Sir Francis Beaufort is best remembered as
the originator of the Beaufort scale, describing wind strengths. However, there
was more to the man than that. He was the author of a guide to the coastline of
Asia Minor, and it may well have been Beaufort who suggested Charles Darwin to
Fitzroy as the ‘scientific gentleman’ to accompany the second voyage of The
Beagle. He was a naval hero, having been wounded in 1800 and again in 1812, and
he slept with his sister Harriet.
This isn’t the stuff of idle gossip. Francis
Beaufort kept journals, written in code, which were deciphered after his death.

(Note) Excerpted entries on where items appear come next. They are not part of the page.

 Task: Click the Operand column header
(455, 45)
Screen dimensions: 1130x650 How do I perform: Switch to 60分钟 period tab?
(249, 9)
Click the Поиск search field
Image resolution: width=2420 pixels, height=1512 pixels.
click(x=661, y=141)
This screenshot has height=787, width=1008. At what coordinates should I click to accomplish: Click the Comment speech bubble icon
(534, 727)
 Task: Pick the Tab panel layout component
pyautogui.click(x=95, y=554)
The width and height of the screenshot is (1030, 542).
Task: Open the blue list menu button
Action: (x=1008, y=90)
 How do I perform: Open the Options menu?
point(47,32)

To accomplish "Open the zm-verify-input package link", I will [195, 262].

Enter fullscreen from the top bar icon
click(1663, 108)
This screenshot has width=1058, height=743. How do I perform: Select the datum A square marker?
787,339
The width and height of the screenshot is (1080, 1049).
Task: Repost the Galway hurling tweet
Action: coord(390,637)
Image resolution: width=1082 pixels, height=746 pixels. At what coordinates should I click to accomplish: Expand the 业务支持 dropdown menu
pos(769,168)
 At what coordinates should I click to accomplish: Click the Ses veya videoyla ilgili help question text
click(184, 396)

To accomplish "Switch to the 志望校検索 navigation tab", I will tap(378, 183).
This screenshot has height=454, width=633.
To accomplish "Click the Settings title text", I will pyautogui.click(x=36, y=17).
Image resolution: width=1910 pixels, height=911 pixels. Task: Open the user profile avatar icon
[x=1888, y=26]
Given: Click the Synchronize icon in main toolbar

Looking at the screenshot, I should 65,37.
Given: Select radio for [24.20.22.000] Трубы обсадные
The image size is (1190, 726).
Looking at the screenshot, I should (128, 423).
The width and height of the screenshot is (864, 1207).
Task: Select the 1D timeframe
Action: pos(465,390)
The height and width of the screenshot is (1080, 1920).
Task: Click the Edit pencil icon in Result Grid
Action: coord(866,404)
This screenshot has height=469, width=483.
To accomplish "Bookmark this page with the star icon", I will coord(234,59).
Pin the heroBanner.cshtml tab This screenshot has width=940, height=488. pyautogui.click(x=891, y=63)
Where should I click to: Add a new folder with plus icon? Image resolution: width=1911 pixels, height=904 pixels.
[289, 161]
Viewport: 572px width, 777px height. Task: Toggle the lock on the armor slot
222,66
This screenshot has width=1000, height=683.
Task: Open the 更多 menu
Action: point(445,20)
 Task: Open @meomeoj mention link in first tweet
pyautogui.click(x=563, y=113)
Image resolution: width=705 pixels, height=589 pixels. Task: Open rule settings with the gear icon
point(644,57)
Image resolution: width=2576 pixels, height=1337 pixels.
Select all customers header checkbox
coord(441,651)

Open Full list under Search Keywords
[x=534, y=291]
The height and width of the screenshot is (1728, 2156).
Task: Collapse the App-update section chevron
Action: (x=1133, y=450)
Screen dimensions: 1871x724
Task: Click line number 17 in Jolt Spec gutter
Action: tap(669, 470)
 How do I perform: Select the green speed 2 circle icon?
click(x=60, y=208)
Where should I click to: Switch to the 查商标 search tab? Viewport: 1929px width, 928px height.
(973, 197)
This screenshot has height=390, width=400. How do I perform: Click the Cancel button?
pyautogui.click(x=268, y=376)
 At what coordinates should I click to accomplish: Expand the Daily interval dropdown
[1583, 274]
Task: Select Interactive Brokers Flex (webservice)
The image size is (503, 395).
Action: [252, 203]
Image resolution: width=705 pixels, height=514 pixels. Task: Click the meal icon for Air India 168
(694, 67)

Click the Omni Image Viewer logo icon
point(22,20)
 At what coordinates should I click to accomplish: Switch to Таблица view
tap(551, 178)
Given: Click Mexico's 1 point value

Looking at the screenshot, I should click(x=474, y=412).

Nor were he and Harriet a pair of unruly teenagers, experimenting behind the handcart
sheds. Their affair took place after the death of Francis's first wife, Alicia,
in 1834, when Francis was sixty. His unmarried sister Harriet was only some
three years younger than him, and in a letter to their sister Frances in 1838,
she wrote, "My face has become so wrinkled and odious." In the same
letter she says of her 'dear Master', "You know in days of yore I used to
be called his slave, and so I am still if it be called slavery, to wish to
oblige so dear and so kind a friend - who certainly never unreasonable in his
demands - and to whose tenderness and affection it is but due to try to please
him in small as well as large things." She calls him 'my dear Francis',
too.
The whole thing is rather touching, but it
wasn't to last. Later in 1838, Francis Beaufort married Honora Edgeworth,
Frances's stepdaughter. He was knighted in 1848, and he died in Hove in 1857.
Harriet died in 1865.
On the Beaufort scale from nun to Fred West,
Francis and Harriet shouldn’t create enough of a stir to rustle a puritan’s
skirts, so it's sad that Francis was apparently tormented by guilt. How much
nicer it would have been if he and Harriet had lived happily ever after,
breezing gently together through their twilight years.